Print every one of the rows below word for word, changing nothing.

(Stored items)
━━━━━━━━━━━━━━━━

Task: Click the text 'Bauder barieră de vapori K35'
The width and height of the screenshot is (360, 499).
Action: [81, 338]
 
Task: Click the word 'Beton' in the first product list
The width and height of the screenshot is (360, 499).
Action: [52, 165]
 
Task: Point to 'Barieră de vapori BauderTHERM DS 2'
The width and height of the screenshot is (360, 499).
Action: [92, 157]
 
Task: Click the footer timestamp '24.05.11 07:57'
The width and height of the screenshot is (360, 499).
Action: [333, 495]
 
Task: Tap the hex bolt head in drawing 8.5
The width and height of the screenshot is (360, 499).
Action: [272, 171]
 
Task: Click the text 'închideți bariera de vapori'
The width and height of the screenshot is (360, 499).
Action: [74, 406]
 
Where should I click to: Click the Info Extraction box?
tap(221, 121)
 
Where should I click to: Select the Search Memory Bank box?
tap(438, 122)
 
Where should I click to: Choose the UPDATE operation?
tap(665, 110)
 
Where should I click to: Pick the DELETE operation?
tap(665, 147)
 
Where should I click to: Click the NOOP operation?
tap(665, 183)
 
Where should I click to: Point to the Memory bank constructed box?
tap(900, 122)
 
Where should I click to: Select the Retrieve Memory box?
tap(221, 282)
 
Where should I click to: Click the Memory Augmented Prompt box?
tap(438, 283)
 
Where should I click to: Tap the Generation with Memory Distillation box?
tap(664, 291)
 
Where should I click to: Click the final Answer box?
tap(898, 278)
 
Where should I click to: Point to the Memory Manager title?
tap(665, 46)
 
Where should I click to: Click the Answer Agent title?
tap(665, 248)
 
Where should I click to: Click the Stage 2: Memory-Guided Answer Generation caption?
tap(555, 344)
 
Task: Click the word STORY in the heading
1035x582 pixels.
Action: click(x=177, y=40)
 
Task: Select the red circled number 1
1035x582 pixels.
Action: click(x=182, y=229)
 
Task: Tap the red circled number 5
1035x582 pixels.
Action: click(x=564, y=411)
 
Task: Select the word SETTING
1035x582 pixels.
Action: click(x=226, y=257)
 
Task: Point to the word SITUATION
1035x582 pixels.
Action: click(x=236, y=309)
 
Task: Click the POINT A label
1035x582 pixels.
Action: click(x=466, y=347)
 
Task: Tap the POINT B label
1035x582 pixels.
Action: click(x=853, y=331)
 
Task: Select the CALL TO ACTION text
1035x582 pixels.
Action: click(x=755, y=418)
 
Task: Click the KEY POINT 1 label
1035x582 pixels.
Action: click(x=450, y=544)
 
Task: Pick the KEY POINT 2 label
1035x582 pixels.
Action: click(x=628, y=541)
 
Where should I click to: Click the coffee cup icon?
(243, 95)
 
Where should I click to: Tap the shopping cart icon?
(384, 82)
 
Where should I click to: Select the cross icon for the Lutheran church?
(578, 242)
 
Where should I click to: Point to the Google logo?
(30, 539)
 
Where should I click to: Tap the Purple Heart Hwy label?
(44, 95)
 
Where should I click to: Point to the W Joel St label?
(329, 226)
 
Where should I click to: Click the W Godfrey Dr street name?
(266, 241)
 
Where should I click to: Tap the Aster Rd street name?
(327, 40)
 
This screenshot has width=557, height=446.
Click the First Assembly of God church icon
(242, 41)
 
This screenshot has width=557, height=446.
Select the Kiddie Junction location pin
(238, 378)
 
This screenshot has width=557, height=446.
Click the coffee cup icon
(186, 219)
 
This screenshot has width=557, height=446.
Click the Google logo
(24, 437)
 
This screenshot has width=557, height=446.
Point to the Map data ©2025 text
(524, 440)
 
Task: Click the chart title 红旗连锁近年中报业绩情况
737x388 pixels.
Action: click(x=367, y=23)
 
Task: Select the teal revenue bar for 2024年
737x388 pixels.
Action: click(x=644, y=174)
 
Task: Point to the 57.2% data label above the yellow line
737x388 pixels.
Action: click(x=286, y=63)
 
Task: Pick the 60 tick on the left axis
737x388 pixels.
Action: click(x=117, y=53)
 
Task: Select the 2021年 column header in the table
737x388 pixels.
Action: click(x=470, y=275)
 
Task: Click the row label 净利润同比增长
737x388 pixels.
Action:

━━━━━━━━━━━━━━━━

• [RESULT FOR THIS EXERCISE]:
Task: Click the text 'Bauder barieră de vapori K35'
The width and height of the screenshot is (360, 499).
Action: [81, 338]
 
Task: Click the word 'Beton' in the first product list
The width and height of the screenshot is (360, 499).
Action: [52, 165]
 
Task: Point to 'Barieră de vapori BauderTHERM DS 2'
The width and height of the screenshot is (360, 499).
Action: [92, 157]
 
Task: Click the footer timestamp '24.05.11 07:57'
The width and height of the screenshot is (360, 499).
Action: [333, 495]
 
Task: Tap the hex bolt head in drawing 8.5
The width and height of the screenshot is (360, 499).
Action: [272, 171]
 
Task: Click the text 'închideți bariera de vapori'
The width and height of the screenshot is (360, 499).
Action: [74, 406]
 
Where should I click to: Click the Info Extraction box?
tap(221, 121)
 
Where should I click to: Select the Search Memory Bank box?
tap(438, 122)
 
Where should I click to: Choose the UPDATE operation?
tap(665, 110)
 
Where should I click to: Pick the DELETE operation?
tap(665, 147)
 
Where should I click to: Click the NOOP operation?
tap(665, 183)
 
Where should I click to: Point to the Memory bank constructed box?
tap(900, 122)
 
Where should I click to: Select the Retrieve Memory box?
tap(221, 282)
 
Where should I click to: Click the Memory Augmented Prompt box?
tap(438, 283)
 
Where should I click to: Tap the Generation with Memory Distillation box?
tap(664, 291)
 
Where should I click to: Click the final Answer box?
tap(898, 278)
 
Where should I click to: Point to the Memory Manager title?
tap(665, 46)
 
Where should I click to: Click the Answer Agent title?
tap(665, 248)
 
Where should I click to: Click the Stage 2: Memory-Guided Answer Generation caption?
tap(555, 344)
 
Task: Click the word STORY in the heading
1035x582 pixels.
Action: click(x=177, y=40)
 
Task: Select the red circled number 1
1035x582 pixels.
Action: click(x=182, y=229)
 
Task: Tap the red circled number 5
1035x582 pixels.
Action: click(x=564, y=411)
 
Task: Select the word SETTING
1035x582 pixels.
Action: click(x=226, y=257)
 
Task: Point to the word SITUATION
1035x582 pixels.
Action: click(x=236, y=309)
 
Task: Click the POINT A label
1035x582 pixels.
Action: click(x=466, y=347)
 
Task: Tap the POINT B label
1035x582 pixels.
Action: click(x=853, y=331)
 
Task: Select the CALL TO ACTION text
1035x582 pixels.
Action: click(x=755, y=418)
 
Task: Click the KEY POINT 1 label
1035x582 pixels.
Action: click(x=450, y=544)
 
Task: Pick the KEY POINT 2 label
1035x582 pixels.
Action: click(x=628, y=541)
 
Where should I click to: Click the coffee cup icon?
(243, 95)
 
Where should I click to: Tap the shopping cart icon?
(384, 82)
 
Where should I click to: Select the cross icon for the Lutheran church?
(578, 242)
 
Where should I click to: Point to the Google logo?
(30, 539)
 
Where should I click to: Tap the Purple Heart Hwy label?
(44, 95)
 
Where should I click to: Point to the W Joel St label?
(329, 226)
 
Where should I click to: Click the W Godfrey Dr street name?
(266, 241)
 
Where should I click to: Tap the Aster Rd street name?
(327, 40)
 
This screenshot has width=557, height=446.
Click the First Assembly of God church icon
(242, 41)
 
This screenshot has width=557, height=446.
Select the Kiddie Junction location pin
(238, 378)
 
This screenshot has width=557, height=446.
Click the coffee cup icon
(186, 219)
 
This screenshot has width=557, height=446.
Click the Google logo
(24, 437)
 
This screenshot has width=557, height=446.
Point to the Map data ©2025 text
(524, 440)
 
Task: Click the chart title 红旗连锁近年中报业绩情况
737x388 pixels.
Action: click(x=367, y=23)
 
Task: Select the teal revenue bar for 2024年
737x388 pixels.
Action: click(x=644, y=174)
 
Task: Point to the 57.2% data label above the yellow line
737x388 pixels.
Action: click(x=286, y=63)
 
Task: Pick the 60 tick on the left axis
737x388 pixels.
Action: click(x=117, y=53)
 
Task: Select the 2021年 column header in the table
737x388 pixels.
Action: click(x=470, y=275)
 
Task: Click the row label 净利润同比增长
737x388 pixels.
Action:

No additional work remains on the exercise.